**Provided material**.

----

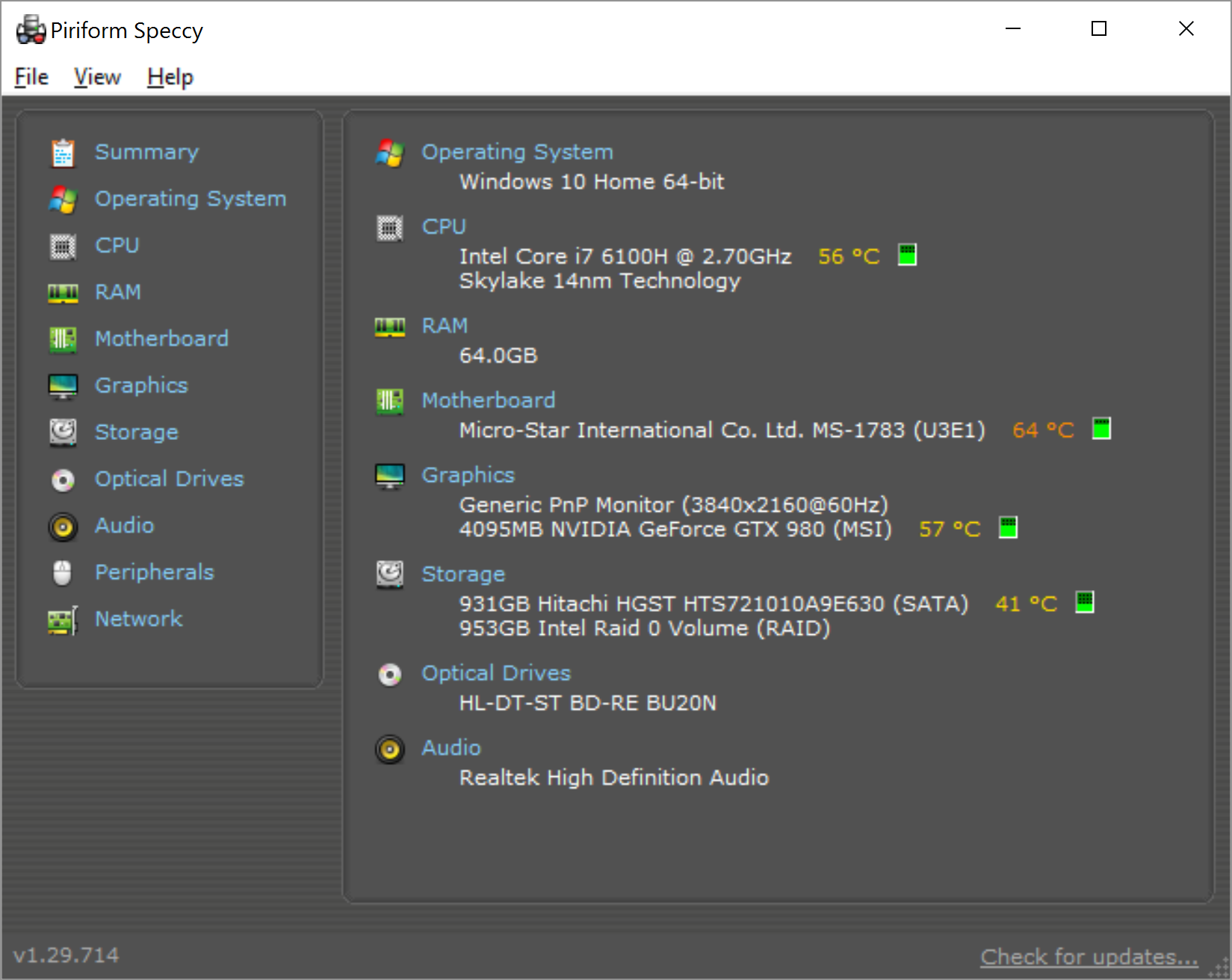The image size is (1232, 980).
Task: Click the green storage temperature indicator
Action: tap(1084, 602)
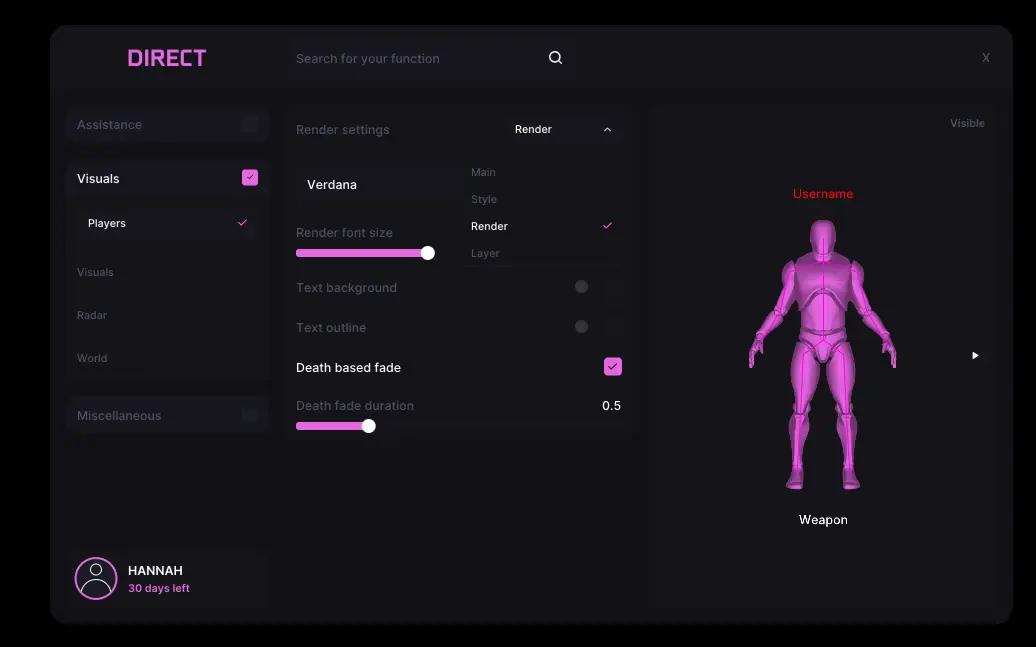Open the Radar sidebar item
This screenshot has width=1036, height=647.
[92, 315]
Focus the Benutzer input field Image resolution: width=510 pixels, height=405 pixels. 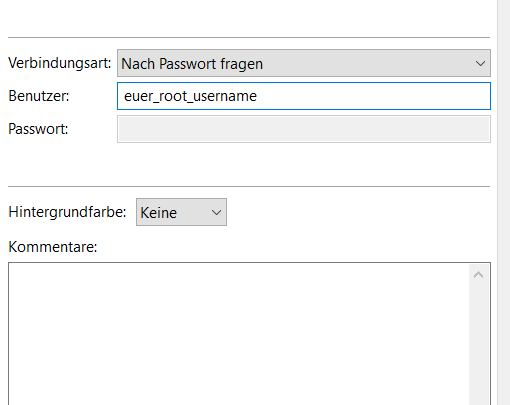(x=304, y=96)
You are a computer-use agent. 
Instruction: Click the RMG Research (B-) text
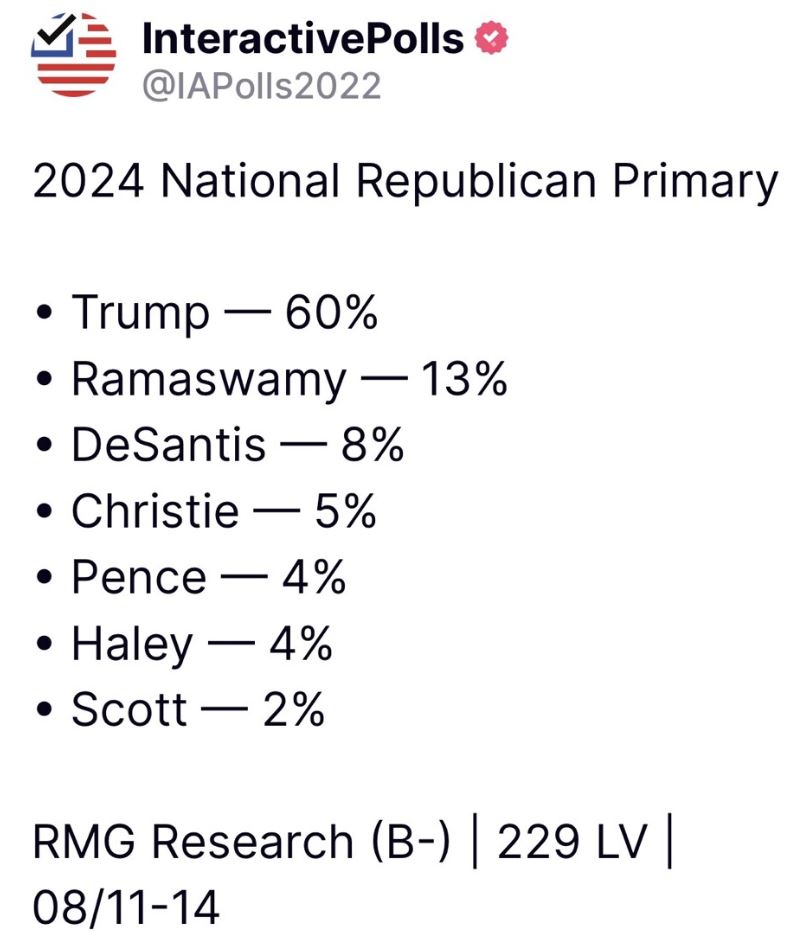tap(241, 842)
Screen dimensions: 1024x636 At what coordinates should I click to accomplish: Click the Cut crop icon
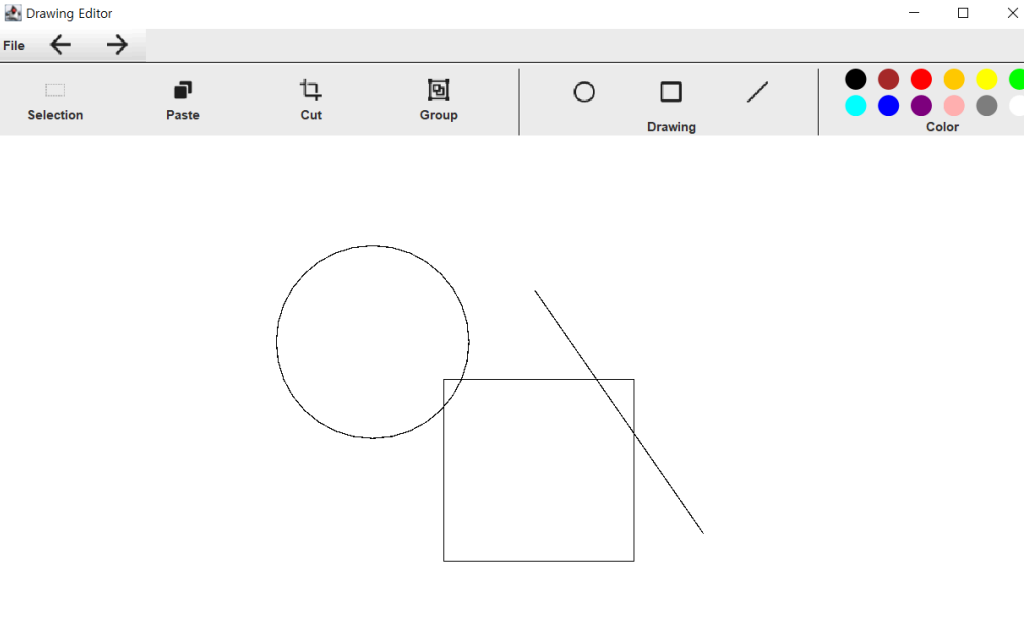[x=311, y=91]
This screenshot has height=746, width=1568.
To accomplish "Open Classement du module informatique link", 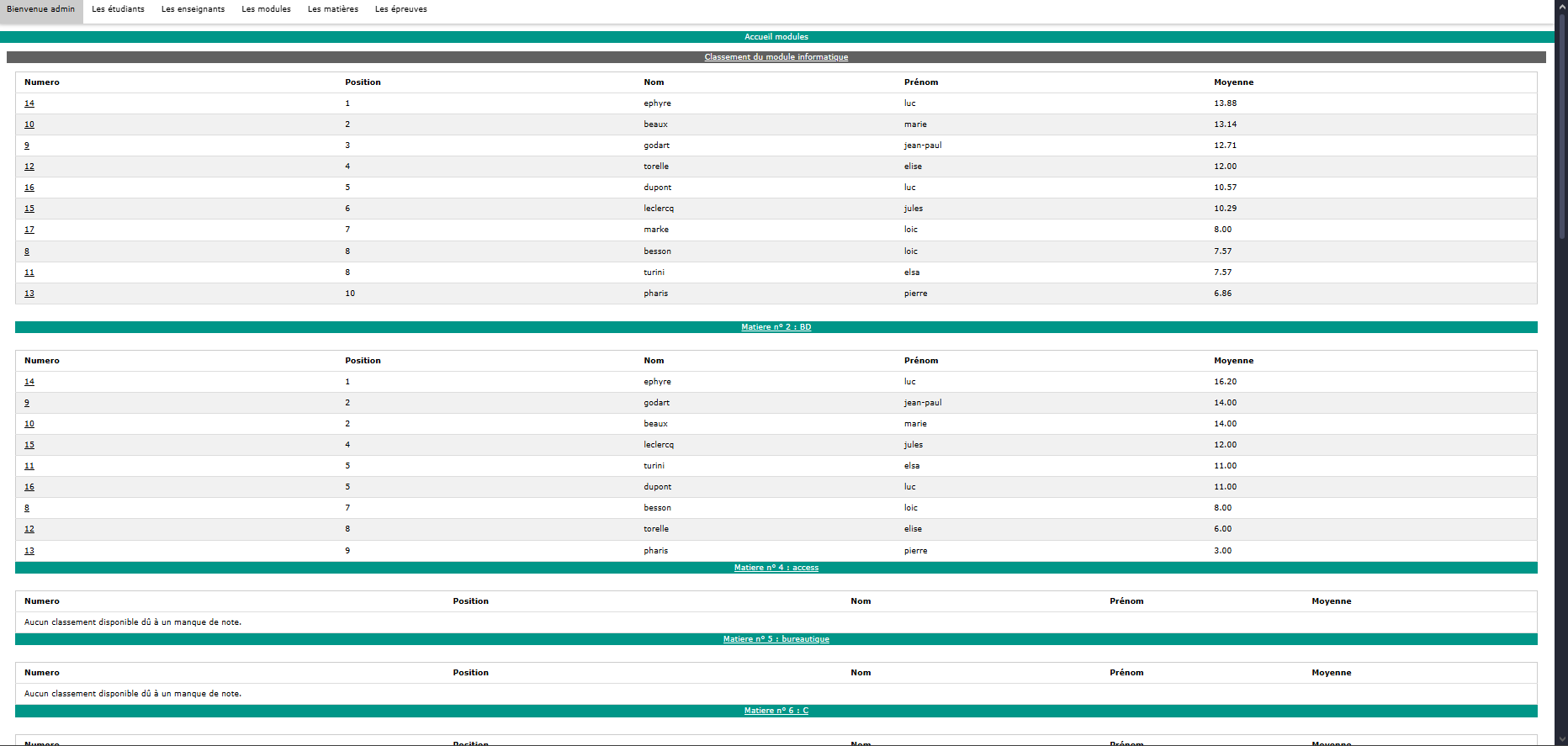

----

All lines from the one containing "Screen dimensions: 1024x636" through the final line of the entries above must be restated word for word, pictures excluded.

**Written solution**.
Screen dimensions: 1024x636 At what coordinates should I click to accomplish: Click the Cut crop icon
[x=311, y=91]
This screenshot has height=746, width=1568.
To accomplish "Open Classement du module informatique link", 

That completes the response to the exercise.